Q and A with Clare Lakewood

Undertaking a Master of Laws at Melbourne Law School was a transformational experience for Clare Lakewood, helping her launch an international career in environmental law.

Clare Lakewood

After moving to California in 2013, the public interest environmental lawyer worked as a research associate with the Institute for Policy Integrity at New York University, before starting as a staff attorney in the Climate Law Institute at the Center for Biological Diversity. She also attended the UN Climate Change Conference in Paris last year.

Here Ms Lakewood provides advice for students who aspire to work in public interest law in Australia, and overseas.

Can you tell us about your role at the Climate Law Institute?

The Climate Law Institute was established within the Center for Biological Diversity to confront climate change. Most of my work is focused on ensuring that government agencies, at local, state and federal level, comply with the law when regulating or approving projects that enable or increase fossil fuel production.

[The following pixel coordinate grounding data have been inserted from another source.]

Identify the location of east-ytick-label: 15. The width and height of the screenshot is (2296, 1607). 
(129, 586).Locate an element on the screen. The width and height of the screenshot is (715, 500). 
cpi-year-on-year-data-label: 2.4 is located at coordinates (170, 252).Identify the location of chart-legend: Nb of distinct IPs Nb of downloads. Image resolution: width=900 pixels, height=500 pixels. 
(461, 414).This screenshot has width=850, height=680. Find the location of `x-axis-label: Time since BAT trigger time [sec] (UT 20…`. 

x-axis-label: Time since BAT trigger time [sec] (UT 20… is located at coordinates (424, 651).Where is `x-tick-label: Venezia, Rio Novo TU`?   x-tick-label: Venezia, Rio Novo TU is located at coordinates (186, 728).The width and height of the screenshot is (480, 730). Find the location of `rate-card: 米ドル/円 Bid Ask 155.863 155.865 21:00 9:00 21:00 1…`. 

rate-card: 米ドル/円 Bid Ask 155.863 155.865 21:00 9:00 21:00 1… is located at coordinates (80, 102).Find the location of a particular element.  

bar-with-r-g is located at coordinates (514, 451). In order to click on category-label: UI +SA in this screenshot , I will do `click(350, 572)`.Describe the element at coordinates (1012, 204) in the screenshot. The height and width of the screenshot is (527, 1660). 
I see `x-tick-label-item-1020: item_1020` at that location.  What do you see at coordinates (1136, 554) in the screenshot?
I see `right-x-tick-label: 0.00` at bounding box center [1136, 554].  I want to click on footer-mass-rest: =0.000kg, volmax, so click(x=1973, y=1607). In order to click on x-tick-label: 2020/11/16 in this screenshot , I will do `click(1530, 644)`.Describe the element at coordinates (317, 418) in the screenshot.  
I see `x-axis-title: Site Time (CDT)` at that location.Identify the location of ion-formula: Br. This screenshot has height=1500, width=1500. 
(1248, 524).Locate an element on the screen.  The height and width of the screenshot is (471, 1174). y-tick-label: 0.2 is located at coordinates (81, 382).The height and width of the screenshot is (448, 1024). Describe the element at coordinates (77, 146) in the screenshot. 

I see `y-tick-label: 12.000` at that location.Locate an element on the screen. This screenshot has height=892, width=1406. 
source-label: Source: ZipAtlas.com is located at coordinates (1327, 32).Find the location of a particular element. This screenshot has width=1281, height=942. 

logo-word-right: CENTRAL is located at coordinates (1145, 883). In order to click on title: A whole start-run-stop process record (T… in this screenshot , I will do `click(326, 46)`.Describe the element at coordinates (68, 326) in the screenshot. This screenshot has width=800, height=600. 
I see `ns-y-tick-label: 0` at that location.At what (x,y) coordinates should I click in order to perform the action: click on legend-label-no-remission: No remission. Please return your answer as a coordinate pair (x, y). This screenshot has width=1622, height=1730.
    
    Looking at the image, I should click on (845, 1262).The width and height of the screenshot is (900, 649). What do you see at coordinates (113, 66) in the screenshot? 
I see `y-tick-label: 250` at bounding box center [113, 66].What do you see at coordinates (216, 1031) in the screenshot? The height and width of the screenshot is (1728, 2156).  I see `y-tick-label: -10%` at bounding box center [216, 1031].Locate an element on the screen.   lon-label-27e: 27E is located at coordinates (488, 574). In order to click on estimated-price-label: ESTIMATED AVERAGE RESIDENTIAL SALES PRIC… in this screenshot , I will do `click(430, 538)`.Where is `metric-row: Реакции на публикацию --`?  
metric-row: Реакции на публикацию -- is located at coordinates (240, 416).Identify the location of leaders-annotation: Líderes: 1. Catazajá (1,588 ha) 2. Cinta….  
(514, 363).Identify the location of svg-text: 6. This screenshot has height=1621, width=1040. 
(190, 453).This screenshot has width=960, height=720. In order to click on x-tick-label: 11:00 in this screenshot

I'm also involved in our work on international climate change law, from the perspective of ensuring the United States commits to action at a level commensurate with its historic responsibility for climate change. Attending the Paris Agreement negotiations in December last year was a pretty big highlight!

What is it like to work overseas?

I would recommend working overseas to anyone who might be interested. Knowing that I've managed to qualify, and work, as a lawyer in a foreign jurisdiction gives me confidence that I can take on challenges I otherwise might have shied away from. 

Working in a different jurisdiction has honed my high-level litigation skills. Although civil litigation follows the same basic format, the procedural differences, and the subtle cultural differences, have caused me to step back and carefully consider strategic options at every stage. Working overseas has also given me opportunities that I would not have had in Australia. Public interest litigation is a more established field in the United States, with a larger community of lawyers working in the area, and more extremely experienced lawyers to learn from. 

After graduating from Melbourne Law School you moved to California. What strategies did you use to help find employment there?

I didn't properly appreciate all the networks I had in Australia – all the people I went through law school with, and lawyers I worked with or opposite – until they were all gone!

Ultimately, I asked an American professor whose unit I had taken while studying at Melbourne Law School, Professor Richard Revesz, if he could introduce me to anyone. Not only did he do that, he offered me a position as a research assistant! 

On his advice, I also asked Melbourne University if they knew of any law graduates in California that might be willing to meet for a coffee. Graduates were really willing to go out of their way to make time to talk. I had many “informational interviews.” My goal for each one was just to be given one more contact, someone else to have coffee with. That took a lot of the pressure off me, and I think it’s something people feel they can easily give you.

Clare Lakewood in San Francisco

What advice would you give to law students who aspire to work in public interest law, either in Australia or internationally? For example, when you were a student what do you wish someone had told you?

That jobs in public interest law exist! I very nearly didn't become a lawyer at all, because I didn't feel that commercial law or community legal services was for me, and I didn't know what else was out there.

Don't undervalue other legal experience you might have. I didn't actually graduate thinking public interest environmental law was an area in which I'd practice. I worked for the State Solicitor's Office in Western Australia until I moved overseas, and really enjoyed that. Although there was limited subject-matter overlap with my current work, the time in the courtroom I got as a government lawyer was of interest to the Center.

Don't be too shy to reach out to people. I was amazed by how generous people were with their time and their willingness to make introductions.

If you know that there is another country in which you want to work, take as many relevant units as you can with lecturers from that country. They'll form part of your network there.

How did your LLM from Melbourne Law School impact your career?

I wouldn't have my current job without my LLM from Melbourne Law School! The last unit I took was on US environmental law that was taught by Professor Revesz, the Dean Emeritus at New York University School of Law. He offered me my first job in the United States, working as his research associate. I'm confident that this position, and his reference, was a significant factor in convincing my organisation that I could do the job.

What’s next for you?

Ultimately my goal is to bring back to Australia what I've learned about public interest environmental work in the United States. Australia has one of the world's major biodiversity hotspots, and incredibly unique and special ecosystems. But it is going to be one of the countries most impacted by climate change, and is far behind the United States in dealing with environmental justice issues.

There are cultural and institutional factors that make public interest environmental litigation more challenging in Australia, but we are going to need every tool in the toolbox to try and protect the environment and the health of our communities.